Information shown:
══════════════════════════════

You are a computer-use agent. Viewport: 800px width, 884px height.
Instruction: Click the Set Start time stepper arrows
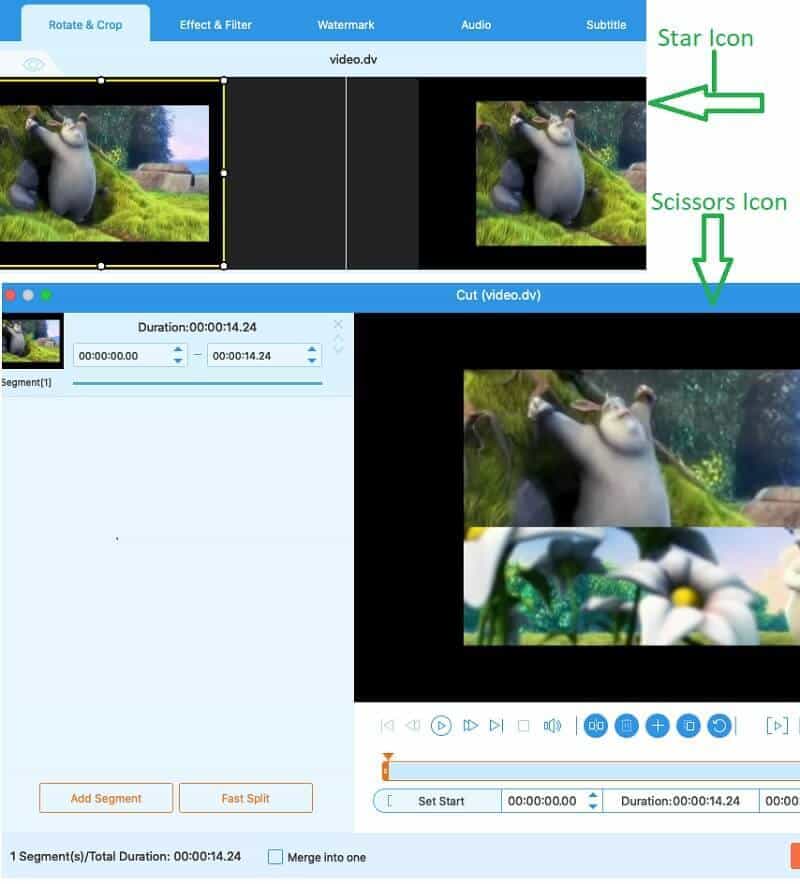(593, 801)
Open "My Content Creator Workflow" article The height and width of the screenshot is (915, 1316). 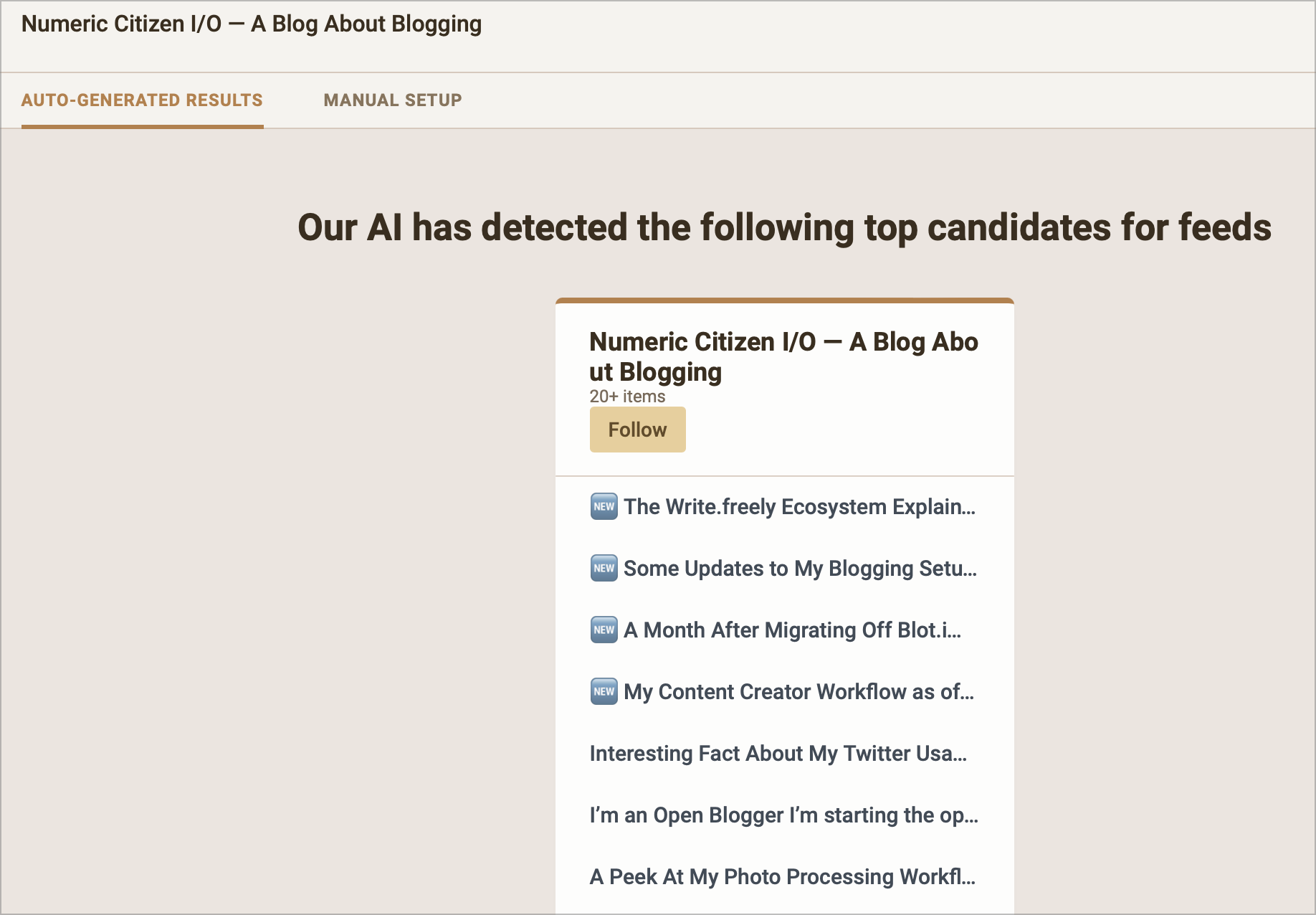(798, 692)
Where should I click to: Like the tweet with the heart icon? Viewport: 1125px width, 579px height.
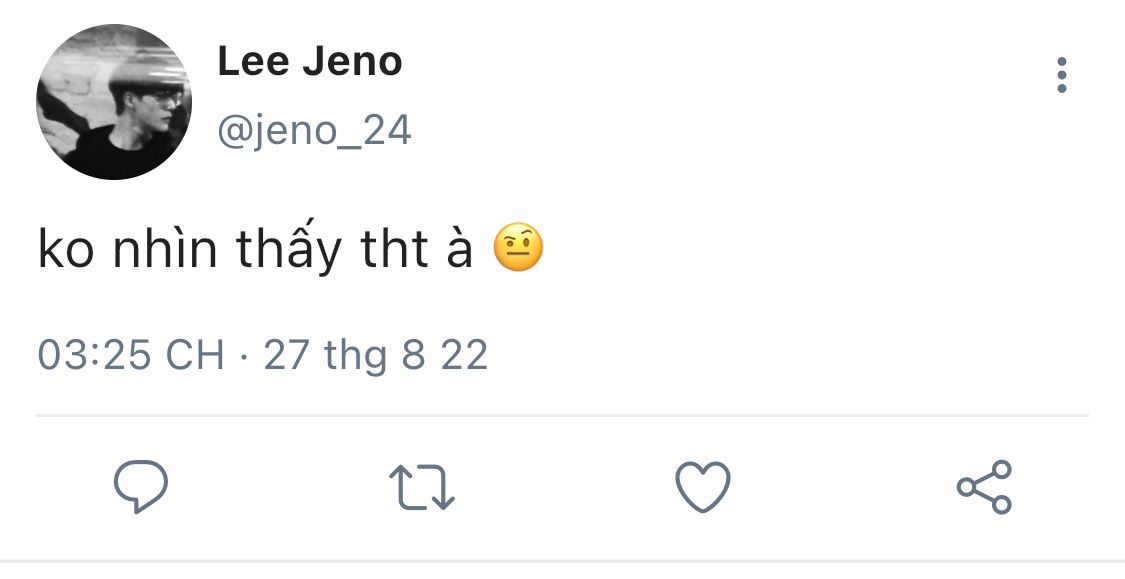point(703,487)
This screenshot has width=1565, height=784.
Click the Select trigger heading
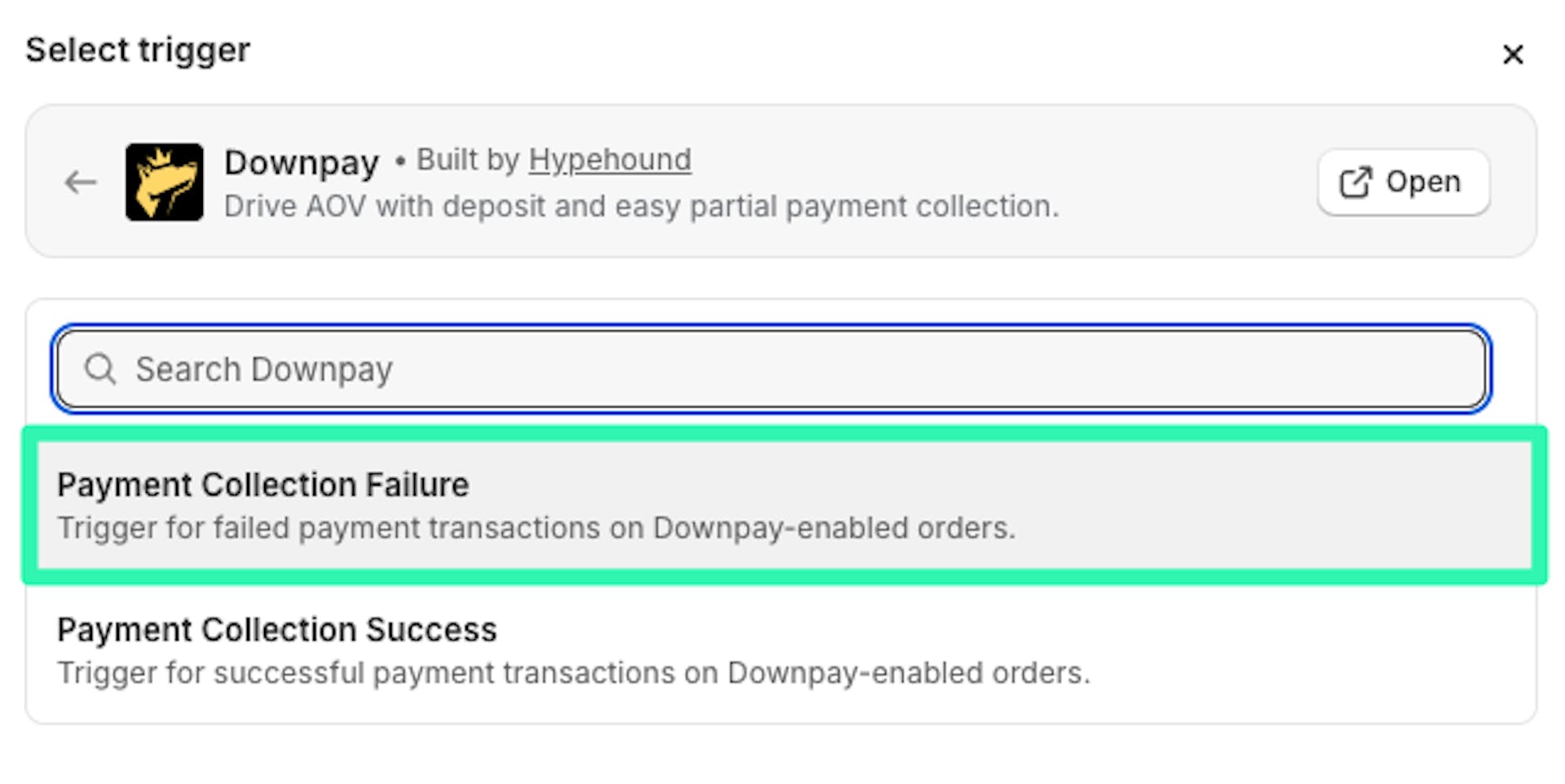pyautogui.click(x=138, y=50)
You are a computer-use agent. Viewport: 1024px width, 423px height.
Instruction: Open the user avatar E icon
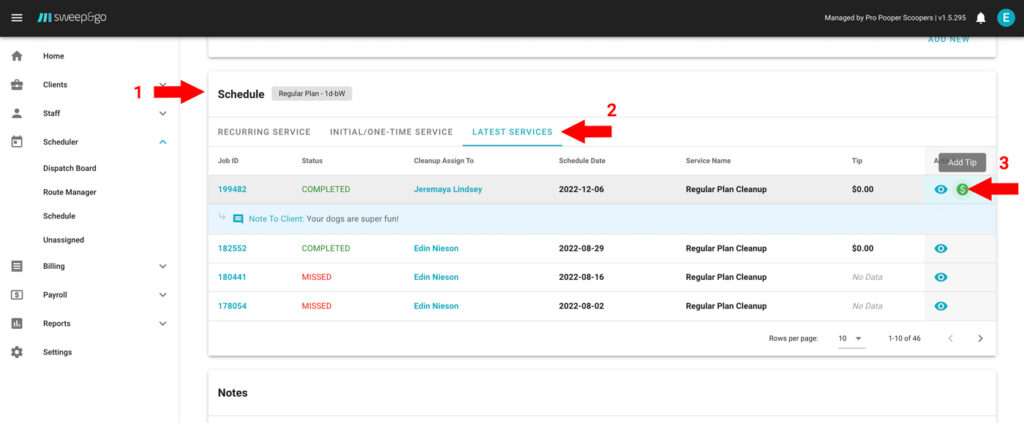1005,18
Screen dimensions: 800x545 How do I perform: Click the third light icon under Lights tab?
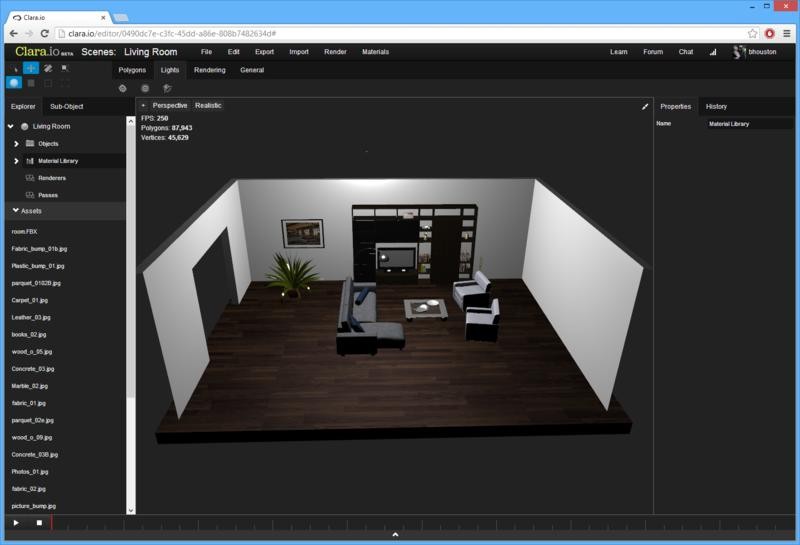(167, 88)
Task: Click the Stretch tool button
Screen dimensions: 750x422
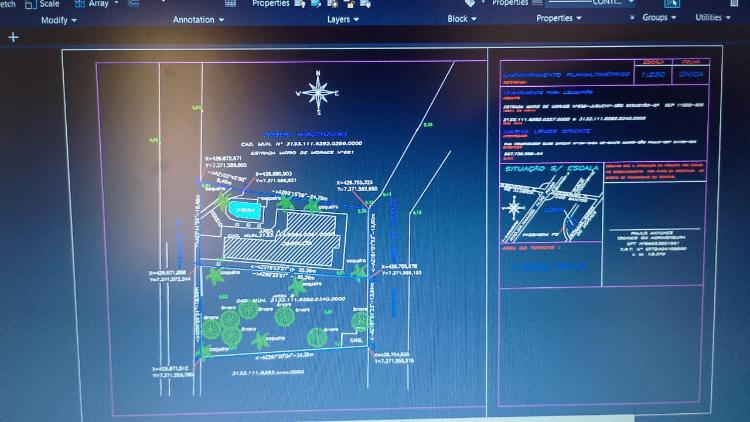Action: tap(8, 4)
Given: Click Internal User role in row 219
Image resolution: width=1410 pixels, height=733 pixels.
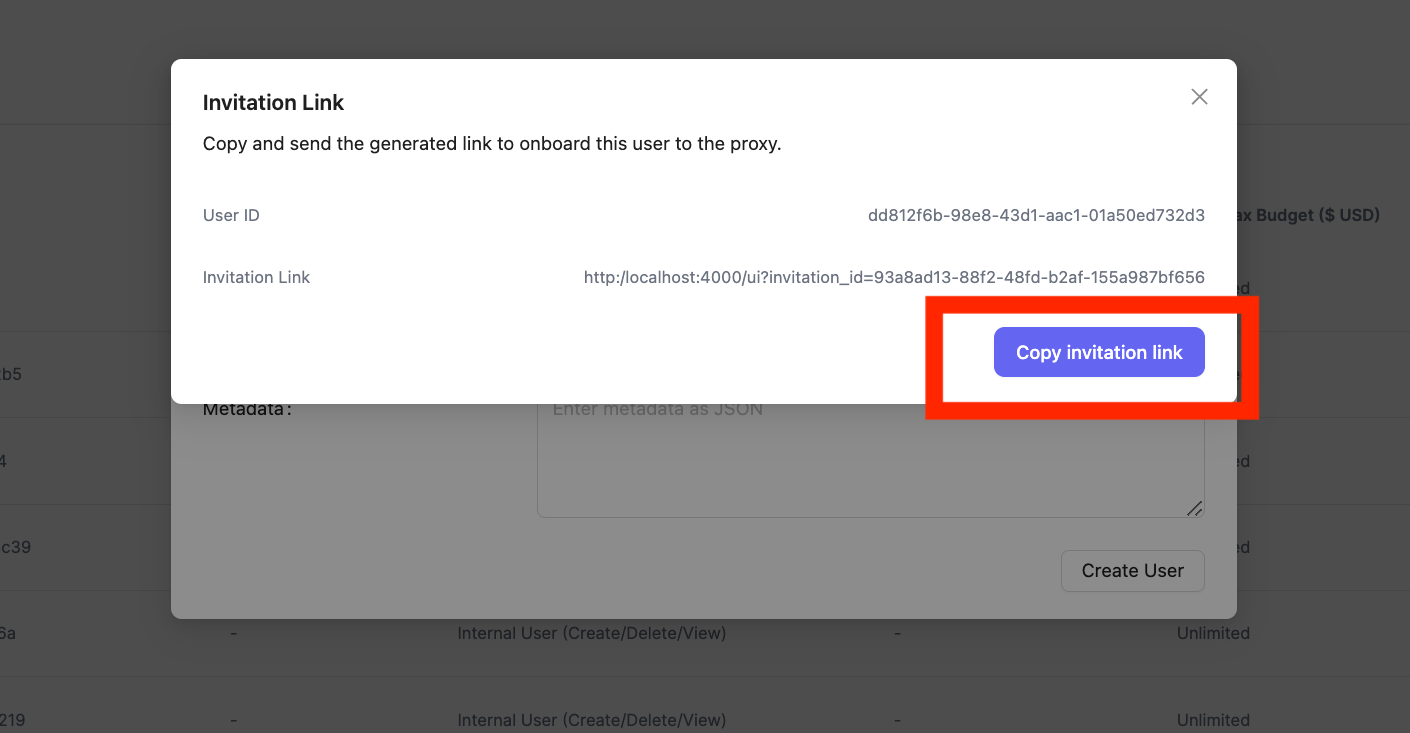Looking at the screenshot, I should coord(591,720).
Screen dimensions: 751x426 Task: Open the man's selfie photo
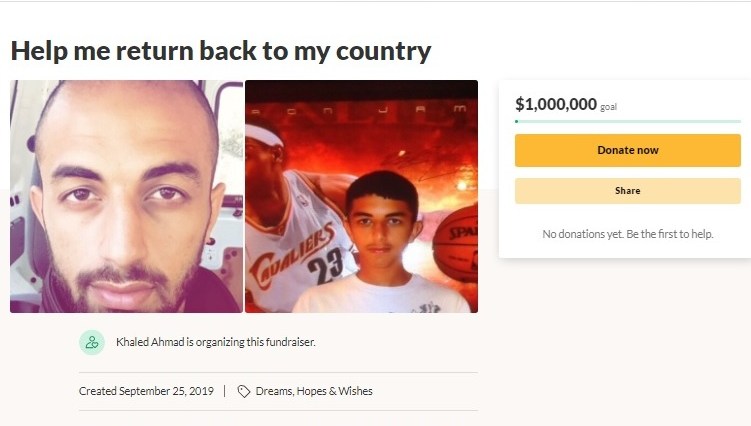(126, 196)
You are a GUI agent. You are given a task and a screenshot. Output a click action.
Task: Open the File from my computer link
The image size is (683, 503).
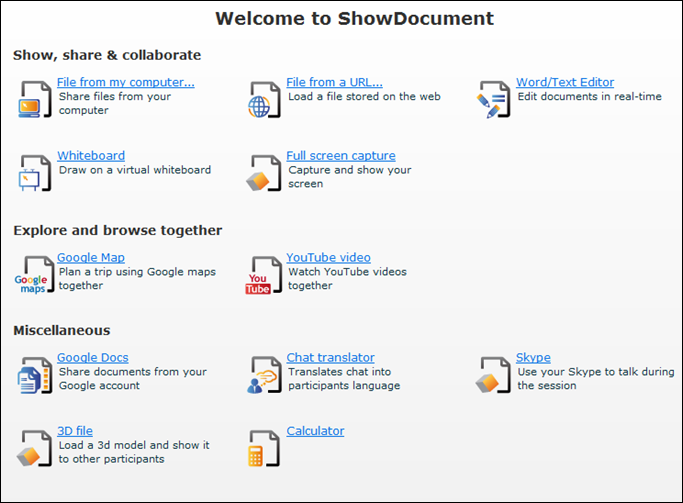pyautogui.click(x=125, y=82)
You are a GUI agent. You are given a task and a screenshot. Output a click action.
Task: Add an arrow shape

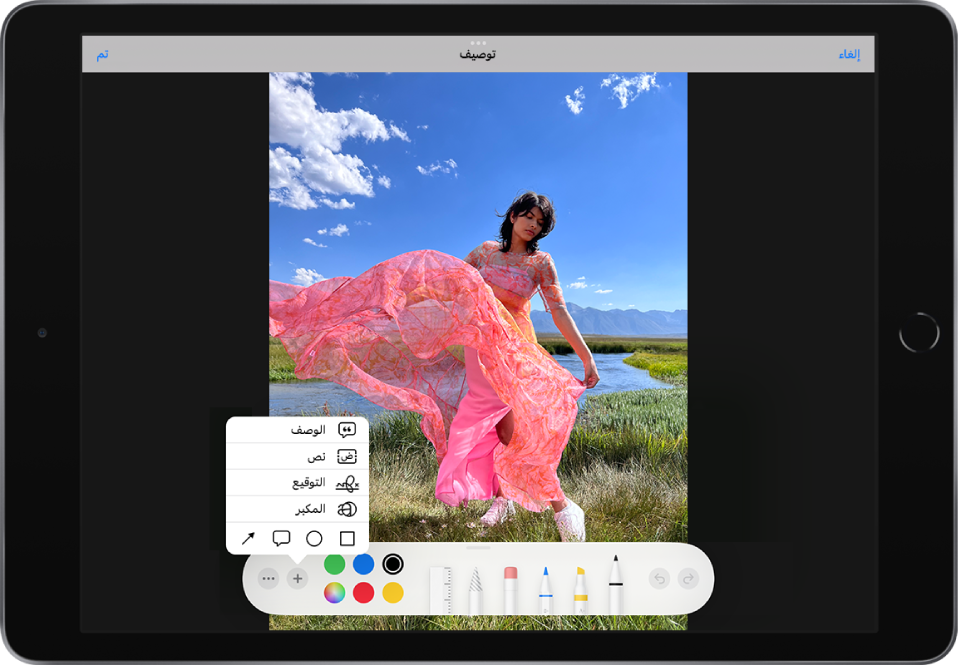248,538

══════════════════════════════

Task statement:
Give back exactly the lines from the one containing "The image size is (683, 503)." to the final line of the entries, both included, and no picture.

Solution to this task:
The image size is (683, 503).
pyautogui.click(x=125, y=82)
You are a GUI agent. You are given a task and a screenshot. Output a click action.
Task: Add an arrow shape

248,538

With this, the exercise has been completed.